Las encuestas sitúan a la clase política entre las profesiones peor valoradas. Siempre ha existido una clara desconfianza y animadversión hacia los políticos. Y, en cada periodo histórico, se piensa que su laxitud moral ha alcanzado la cota cumbre. En la actualidad, por los reiterados comportamientos que estamos presenciando, la opinión pública también tiende a opinar que ningún tiempo pasado fue peor. Esta afirmación puede tener algo de verdad si comparamos el cuadro de los políticos actuales con los de la Transición. No es fácil encontrar ahora dirigentes equiparables a aquellos que, en peores circunstancias, supieron anteponer el bien común a los mezquinos intereses personales o de partido. Esos políticos, con una buena formación o con el bagaje que proporciona un largo tiempo en el exilio o la lucha en la clandestinidad, no pueden tener parangón con algunos de los actuales, cuyos méritos desconocemos o, en caso de que los hayan alegado, se cuestionan por ser difícilmente objetivables.

La relación entre ética y política ha sido siempre muy estrecha. La acción política debe apoyarse en valores tan importantes como la libertad, la justicia o la solidaridad. Por eso, desde antiguo ha existido una ética y una estética en la política. Pero, salvo en la filosofía clásica, donde se partía del principio de que la ética era inherente a los gobernantes, sobre todo en el pensamiento de Platón, en los momentos posteriores se ha solido pensar que la clase política es una hidra de mil cabezas que oprime y desangra a los ciudadanos.

Maquiavelo subvirtió los planteamientos morales de la vida pública y ello ha servido para soslayar en numerosas ocasiones los más elementales cánones éticos. El pensador italiano reclamó, en términos que inequívocamente provocan escándalo, una concepción ética poco asumible por el ciudadano honesto: el príncipe -el gobernante- que quiera permanecer en el poder debe ser implacable y astuto; debe saber engaña y actuar con una crueldad calculada.

Ya en el siglo XX, Jean Paul Sartre vino a confirmar esta línea de pensamiento. Y, por boca del protagonista de una de sus más célebres obras, pronunció estas famosas palabras: «Yo tengo las manos sucias, hasta los codos. Las he hundido en la mierda y en la sangre. ¿Y qué? ¿Acaso crees que se puede gobernar limpiamente?»

ESTOS PRINCIPIOS, por supuesto, son incompatibles con el espíritu de servicio que se espera del poder. Pero parece que siempre han estado presente en muchos hombres públicos. No sería correcto afirmar que la mayoría de los políticos españoles son deshonestos. Pero cada día recibimos muestras de la inmoralidad política cuando se utiliza el poder para enriquecerse o enriquecer a los suyos. Cuando la actividad pública se convierte en oficio y ambición.
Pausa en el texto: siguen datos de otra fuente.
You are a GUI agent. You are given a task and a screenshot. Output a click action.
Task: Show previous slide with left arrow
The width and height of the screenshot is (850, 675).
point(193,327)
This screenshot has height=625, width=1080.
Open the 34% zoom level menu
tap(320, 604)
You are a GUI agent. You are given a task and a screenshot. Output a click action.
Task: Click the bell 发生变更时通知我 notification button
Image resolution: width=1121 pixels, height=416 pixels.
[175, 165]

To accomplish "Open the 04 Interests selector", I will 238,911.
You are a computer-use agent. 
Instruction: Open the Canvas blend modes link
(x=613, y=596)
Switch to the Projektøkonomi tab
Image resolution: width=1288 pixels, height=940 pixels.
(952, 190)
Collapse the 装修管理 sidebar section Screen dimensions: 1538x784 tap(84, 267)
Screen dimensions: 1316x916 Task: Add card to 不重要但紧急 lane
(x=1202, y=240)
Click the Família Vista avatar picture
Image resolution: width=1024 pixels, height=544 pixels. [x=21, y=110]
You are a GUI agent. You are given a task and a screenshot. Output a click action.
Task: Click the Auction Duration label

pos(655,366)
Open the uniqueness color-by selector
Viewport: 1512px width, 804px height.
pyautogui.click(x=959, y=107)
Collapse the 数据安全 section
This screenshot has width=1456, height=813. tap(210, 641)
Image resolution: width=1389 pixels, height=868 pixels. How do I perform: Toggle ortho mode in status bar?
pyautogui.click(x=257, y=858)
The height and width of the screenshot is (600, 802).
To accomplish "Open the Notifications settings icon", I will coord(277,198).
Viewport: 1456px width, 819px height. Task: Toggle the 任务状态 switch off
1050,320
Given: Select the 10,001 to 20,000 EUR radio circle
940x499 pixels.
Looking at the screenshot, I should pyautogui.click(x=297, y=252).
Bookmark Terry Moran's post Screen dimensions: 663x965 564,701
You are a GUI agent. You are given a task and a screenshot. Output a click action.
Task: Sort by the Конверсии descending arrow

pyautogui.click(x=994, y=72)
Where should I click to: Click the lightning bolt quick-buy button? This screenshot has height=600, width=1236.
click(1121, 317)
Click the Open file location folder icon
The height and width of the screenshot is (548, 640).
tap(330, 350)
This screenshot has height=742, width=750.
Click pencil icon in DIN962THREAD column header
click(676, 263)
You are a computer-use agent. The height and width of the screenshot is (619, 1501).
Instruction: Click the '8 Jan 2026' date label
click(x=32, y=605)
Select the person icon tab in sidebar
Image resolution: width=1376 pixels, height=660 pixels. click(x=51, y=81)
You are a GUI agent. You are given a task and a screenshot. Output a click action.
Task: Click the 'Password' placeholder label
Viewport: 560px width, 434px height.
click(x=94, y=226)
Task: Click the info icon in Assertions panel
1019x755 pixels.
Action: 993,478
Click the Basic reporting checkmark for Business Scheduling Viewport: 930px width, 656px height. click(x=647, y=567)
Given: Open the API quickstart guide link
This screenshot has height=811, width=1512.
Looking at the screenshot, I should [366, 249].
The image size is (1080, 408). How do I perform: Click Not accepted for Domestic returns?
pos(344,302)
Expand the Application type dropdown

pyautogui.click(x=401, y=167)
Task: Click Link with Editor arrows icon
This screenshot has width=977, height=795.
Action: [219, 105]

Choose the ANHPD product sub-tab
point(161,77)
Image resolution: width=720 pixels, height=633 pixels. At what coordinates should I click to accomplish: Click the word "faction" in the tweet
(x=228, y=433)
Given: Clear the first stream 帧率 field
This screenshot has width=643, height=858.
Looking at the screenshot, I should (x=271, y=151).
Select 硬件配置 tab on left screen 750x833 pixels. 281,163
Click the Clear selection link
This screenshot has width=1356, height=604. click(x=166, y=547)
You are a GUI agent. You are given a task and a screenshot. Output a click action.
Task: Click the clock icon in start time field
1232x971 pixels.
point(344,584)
Cuando la mentira no tiene castigo, ni produce el más mínimo rubor en quien la práctica. Cuando no se predica en ni ética ni en estética y se carece de principios. Cuando se evidencia una absoluta mediocridad.

El ciudadano siempre espera de sus representantes públicos que muestren una concepción más íntegra y dignificadora de la política. Se desea que actúen distinguiendo claramente lo que son intereses personales de los que son intereses del pueblo. En suma, se pide a los políticos una auténtica transformación de la vida pública, un rearme ético y un compromiso moral que sirva para revitalizar el sistema democrático.

Los partidos, como principales agentes de la política social, debieran acometer esta transformación, pero en la actualidad van perdiendo paulatinamente su ideología. Se recluta a mercenarios para que redacten los programas electorales. El resultado es que las organizaciones políticas carecen de debate interno y que su ideología no nace en el seno de sus militantes, sino que se improvisa por extraños. Esto explica la superficialidad de la política actual, que hace que se legisle a golpe de ocurrencias, cuando no de despropósitos.

La credibilidad de las instituciones democráticas de un país depende de muchos factores, pero, principalmente, de la confianza que los políticos generen en la ciudadanía. La actividad política debe regirse por criterios éticos o morales que sirvan para dignificar su función. Si no alcanzamos este objetivo, será difícil apartar de la mayoría de los ciudadanos la idea de que la política implica manos moralmente sucias.